### EXERCISE DIRECTIONS
From the line with "Viewport: 1512px width, 785px height." to the line with "Task: Clear the", retype every line exactly, including those two, and leave out the rest of the data below.

[Stored data entries]
■ ■ ■ ■ ■

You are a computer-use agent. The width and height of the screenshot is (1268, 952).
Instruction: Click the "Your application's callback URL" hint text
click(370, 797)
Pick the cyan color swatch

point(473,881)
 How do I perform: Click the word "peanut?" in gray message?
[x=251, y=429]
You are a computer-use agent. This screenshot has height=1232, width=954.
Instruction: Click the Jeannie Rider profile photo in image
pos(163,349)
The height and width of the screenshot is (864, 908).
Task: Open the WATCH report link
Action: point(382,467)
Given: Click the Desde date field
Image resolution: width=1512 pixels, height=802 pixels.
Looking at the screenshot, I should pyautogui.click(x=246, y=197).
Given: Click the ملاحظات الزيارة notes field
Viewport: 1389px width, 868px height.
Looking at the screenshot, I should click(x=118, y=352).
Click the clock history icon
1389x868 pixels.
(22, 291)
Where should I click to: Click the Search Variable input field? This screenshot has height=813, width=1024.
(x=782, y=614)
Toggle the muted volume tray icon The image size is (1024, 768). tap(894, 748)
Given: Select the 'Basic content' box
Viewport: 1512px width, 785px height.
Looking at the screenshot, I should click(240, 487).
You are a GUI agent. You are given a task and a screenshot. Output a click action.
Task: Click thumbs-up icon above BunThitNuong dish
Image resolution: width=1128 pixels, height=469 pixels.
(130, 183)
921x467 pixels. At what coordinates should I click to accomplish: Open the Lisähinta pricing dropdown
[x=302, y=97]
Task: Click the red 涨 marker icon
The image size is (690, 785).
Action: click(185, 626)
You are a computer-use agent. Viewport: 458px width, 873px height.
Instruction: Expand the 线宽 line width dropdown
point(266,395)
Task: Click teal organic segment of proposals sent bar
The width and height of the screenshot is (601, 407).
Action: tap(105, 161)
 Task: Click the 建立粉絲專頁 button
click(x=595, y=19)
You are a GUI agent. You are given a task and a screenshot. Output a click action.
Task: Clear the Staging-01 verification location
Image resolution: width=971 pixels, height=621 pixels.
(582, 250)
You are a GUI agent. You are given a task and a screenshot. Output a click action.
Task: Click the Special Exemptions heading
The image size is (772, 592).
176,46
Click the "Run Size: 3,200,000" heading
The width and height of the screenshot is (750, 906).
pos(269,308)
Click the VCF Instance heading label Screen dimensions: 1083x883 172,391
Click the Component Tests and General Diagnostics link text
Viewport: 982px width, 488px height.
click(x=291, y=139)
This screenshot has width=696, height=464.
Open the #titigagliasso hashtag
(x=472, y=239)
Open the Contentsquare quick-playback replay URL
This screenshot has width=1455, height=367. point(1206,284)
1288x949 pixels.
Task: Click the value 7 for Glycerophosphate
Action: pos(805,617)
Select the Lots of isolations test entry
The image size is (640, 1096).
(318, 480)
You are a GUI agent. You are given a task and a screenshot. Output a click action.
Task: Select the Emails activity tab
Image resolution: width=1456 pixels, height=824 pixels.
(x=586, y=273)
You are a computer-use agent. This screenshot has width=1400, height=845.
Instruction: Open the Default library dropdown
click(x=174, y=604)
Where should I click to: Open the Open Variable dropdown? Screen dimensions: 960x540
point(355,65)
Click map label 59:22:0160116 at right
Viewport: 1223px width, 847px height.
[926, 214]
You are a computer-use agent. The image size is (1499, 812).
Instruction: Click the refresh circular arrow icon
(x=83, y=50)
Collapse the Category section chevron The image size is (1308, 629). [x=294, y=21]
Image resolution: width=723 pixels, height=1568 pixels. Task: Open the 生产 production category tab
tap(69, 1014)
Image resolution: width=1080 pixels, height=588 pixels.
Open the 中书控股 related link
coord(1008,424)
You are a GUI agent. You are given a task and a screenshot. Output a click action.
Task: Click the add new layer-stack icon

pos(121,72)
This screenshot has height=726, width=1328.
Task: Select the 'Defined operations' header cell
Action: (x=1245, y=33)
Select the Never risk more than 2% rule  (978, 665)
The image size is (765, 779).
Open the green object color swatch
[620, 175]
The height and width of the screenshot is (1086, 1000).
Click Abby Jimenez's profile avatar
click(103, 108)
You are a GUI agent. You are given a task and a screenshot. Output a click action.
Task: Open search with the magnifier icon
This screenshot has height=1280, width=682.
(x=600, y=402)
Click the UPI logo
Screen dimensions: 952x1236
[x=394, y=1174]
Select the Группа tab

■ ■ ■ ■ ■

### EXERCISE RESPONSE
Viewport: 1512px width, 785px height.
Looking at the screenshot, I should click(240, 487).
You are a GUI agent. You are given a task and a screenshot. Output a click action.
Task: Click thumbs-up icon above BunThitNuong dish
Image resolution: width=1128 pixels, height=469 pixels.
(130, 183)
921x467 pixels. At what coordinates should I click to accomplish: Open the Lisähinta pricing dropdown
[x=302, y=97]
Task: Click the red 涨 marker icon
The image size is (690, 785).
Action: click(185, 626)
You are a computer-use agent. Viewport: 458px width, 873px height.
Instruction: Expand the 线宽 line width dropdown
point(266,395)
Task: Click teal organic segment of proposals sent bar
The width and height of the screenshot is (601, 407).
Action: tap(105, 161)
 Task: Click the 建立粉絲專頁 button
click(x=595, y=19)
You are a GUI agent. You are given a task and a screenshot. Output a click action.
Task: Clear the Staging-01 verification location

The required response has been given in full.